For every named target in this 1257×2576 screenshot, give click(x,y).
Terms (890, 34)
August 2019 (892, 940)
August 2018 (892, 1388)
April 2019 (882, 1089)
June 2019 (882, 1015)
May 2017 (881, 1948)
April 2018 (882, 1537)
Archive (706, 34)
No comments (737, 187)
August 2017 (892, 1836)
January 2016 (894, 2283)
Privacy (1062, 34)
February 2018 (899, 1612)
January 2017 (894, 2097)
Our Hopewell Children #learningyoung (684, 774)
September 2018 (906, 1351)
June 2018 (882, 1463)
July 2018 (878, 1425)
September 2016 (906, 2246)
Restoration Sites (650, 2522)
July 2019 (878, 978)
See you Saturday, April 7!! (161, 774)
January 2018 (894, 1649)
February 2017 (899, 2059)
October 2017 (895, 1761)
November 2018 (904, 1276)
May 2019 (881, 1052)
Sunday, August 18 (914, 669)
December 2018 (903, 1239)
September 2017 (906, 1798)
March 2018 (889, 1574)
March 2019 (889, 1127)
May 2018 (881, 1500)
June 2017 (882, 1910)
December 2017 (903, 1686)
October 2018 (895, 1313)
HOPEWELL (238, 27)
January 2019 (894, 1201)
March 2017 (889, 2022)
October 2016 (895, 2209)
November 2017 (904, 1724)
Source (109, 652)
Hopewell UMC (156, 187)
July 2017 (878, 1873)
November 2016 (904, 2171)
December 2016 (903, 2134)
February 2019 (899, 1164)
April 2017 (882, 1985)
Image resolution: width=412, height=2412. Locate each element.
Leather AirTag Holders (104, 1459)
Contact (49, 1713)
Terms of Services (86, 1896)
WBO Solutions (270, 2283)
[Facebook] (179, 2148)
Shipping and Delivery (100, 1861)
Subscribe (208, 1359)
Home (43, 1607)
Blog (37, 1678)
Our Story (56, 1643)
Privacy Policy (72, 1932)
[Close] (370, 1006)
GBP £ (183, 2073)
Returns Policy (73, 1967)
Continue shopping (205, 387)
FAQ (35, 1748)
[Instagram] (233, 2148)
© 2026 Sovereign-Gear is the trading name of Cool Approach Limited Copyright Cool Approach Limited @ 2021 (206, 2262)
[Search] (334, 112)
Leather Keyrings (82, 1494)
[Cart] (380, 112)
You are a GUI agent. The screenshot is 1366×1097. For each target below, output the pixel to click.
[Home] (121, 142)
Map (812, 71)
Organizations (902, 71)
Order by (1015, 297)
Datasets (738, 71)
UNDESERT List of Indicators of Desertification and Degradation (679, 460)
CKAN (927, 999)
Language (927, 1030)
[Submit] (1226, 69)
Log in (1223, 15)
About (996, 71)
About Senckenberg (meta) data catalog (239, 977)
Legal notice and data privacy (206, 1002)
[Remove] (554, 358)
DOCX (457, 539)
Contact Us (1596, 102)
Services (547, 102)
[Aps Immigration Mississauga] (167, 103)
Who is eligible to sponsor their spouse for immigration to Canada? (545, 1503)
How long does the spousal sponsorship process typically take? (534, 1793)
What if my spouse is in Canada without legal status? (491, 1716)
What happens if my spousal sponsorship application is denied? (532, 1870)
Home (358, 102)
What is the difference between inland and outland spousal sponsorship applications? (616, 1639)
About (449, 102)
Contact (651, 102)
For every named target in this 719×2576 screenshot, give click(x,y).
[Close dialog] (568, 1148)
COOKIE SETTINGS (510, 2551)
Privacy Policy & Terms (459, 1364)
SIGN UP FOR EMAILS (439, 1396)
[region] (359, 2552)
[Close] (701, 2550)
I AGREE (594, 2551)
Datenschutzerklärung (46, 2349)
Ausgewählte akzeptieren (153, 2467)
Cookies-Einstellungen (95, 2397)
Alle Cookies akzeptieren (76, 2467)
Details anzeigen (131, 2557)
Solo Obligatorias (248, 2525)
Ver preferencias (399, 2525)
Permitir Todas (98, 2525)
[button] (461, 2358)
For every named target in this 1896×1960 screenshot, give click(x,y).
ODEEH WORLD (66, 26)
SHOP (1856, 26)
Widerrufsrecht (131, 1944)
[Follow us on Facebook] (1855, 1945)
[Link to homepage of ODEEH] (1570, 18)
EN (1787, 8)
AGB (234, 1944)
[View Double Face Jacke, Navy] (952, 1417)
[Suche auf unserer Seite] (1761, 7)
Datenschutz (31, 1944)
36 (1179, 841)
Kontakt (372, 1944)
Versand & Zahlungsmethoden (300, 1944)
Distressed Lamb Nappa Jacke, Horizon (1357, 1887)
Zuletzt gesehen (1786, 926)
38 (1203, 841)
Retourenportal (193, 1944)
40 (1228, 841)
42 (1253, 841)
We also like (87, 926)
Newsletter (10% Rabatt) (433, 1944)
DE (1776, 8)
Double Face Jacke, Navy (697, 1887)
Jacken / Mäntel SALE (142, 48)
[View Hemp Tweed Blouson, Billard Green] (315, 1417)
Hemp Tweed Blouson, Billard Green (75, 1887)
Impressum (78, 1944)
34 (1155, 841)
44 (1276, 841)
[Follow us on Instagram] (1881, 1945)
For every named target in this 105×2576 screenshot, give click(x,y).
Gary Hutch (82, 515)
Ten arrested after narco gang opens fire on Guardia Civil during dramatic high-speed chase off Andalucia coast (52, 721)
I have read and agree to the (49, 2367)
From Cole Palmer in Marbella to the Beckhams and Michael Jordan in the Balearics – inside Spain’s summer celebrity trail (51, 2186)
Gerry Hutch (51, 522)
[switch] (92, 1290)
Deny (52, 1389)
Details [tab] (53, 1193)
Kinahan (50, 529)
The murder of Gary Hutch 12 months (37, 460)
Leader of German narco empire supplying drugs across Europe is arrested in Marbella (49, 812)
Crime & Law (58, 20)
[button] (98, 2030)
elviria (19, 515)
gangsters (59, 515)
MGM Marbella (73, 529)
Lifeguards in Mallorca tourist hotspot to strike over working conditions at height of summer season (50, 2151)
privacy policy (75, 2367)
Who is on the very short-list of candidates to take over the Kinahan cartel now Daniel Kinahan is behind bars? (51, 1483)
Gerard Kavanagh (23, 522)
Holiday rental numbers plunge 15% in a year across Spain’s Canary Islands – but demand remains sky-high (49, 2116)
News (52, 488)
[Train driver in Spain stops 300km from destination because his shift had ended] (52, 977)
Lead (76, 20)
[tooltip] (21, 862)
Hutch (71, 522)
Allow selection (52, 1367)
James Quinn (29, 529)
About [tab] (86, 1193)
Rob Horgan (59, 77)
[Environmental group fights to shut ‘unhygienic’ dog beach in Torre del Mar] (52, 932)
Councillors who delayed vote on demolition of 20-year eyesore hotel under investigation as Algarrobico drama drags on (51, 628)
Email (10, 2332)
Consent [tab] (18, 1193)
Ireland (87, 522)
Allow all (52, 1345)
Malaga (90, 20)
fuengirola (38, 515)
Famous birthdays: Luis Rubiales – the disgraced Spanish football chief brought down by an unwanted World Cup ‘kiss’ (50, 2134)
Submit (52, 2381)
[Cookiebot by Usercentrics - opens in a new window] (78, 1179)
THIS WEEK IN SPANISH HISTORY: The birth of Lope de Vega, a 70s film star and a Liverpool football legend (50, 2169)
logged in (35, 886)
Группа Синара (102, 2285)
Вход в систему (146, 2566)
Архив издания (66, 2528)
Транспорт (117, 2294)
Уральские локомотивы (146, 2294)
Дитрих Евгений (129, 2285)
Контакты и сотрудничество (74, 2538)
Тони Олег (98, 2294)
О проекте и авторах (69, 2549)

**TO DO**
Your answer must consist solely of the lines above between the line holding "Zuletzt gesehen (1786, 926)" and the line holding "Councillors who delayed", inclusive, copied exactly.

**FINAL ANSWER**
Zuletzt gesehen (1786, 926)
38 (1203, 841)
Retourenportal (193, 1944)
40 (1228, 841)
42 (1253, 841)
We also like (87, 926)
Newsletter (10% Rabatt) (433, 1944)
DE (1776, 8)
Double Face Jacke, Navy (697, 1887)
Jacken / Mäntel SALE (142, 48)
[View Hemp Tweed Blouson, Billard Green] (315, 1417)
Hemp Tweed Blouson, Billard Green (75, 1887)
Impressum (78, 1944)
34 (1155, 841)
44 (1276, 841)
[Follow us on Instagram] (1881, 1945)
For every named target in this 105×2576 screenshot, give click(x,y).
Gary Hutch (82, 515)
Ten arrested after narco gang opens fire on Guardia Civil during dramatic high-speed chase off Andalucia coast (52, 721)
I have read and agree to the (49, 2367)
From Cole Palmer in Marbella to the Beckhams and Michael Jordan in the Balearics – inside Spain’s summer celebrity trail (51, 2186)
Gerry Hutch (51, 522)
[switch] (92, 1290)
Deny (52, 1389)
Details [tab] (53, 1193)
Kinahan (50, 529)
The murder of Gary Hutch 12 months (37, 460)
Leader of German narco empire supplying drugs across Europe is arrested in Marbella (49, 812)
Crime & Law (58, 20)
[button] (98, 2030)
elviria (19, 515)
gangsters (59, 515)
MGM Marbella (73, 529)
Lifeguards in Mallorca tourist hotspot to strike over working conditions at height of summer season (50, 2151)
privacy policy (75, 2367)
Who is on the very short-list of candidates to take over the Kinahan cartel now Daniel Kinahan is behind bars? (51, 1483)
Gerard Kavanagh (23, 522)
Holiday rental numbers plunge 15% in a year across Spain’s Canary Islands – but demand remains sky-high (49, 2116)
News (52, 488)
[Train driver in Spain stops 300km from destination because his shift had ended] (52, 977)
Lead (76, 20)
[tooltip] (21, 862)
Hutch (71, 522)
Allow selection (52, 1367)
James Quinn (29, 529)
About [tab] (86, 1193)
Rob Horgan (59, 77)
[Environmental group fights to shut ‘unhygienic’ dog beach in Torre del Mar] (52, 932)
Councillors who delayed vote on demolition of 20-year eyesore hotel under investigation as Algarrobico drama drags on (51, 628)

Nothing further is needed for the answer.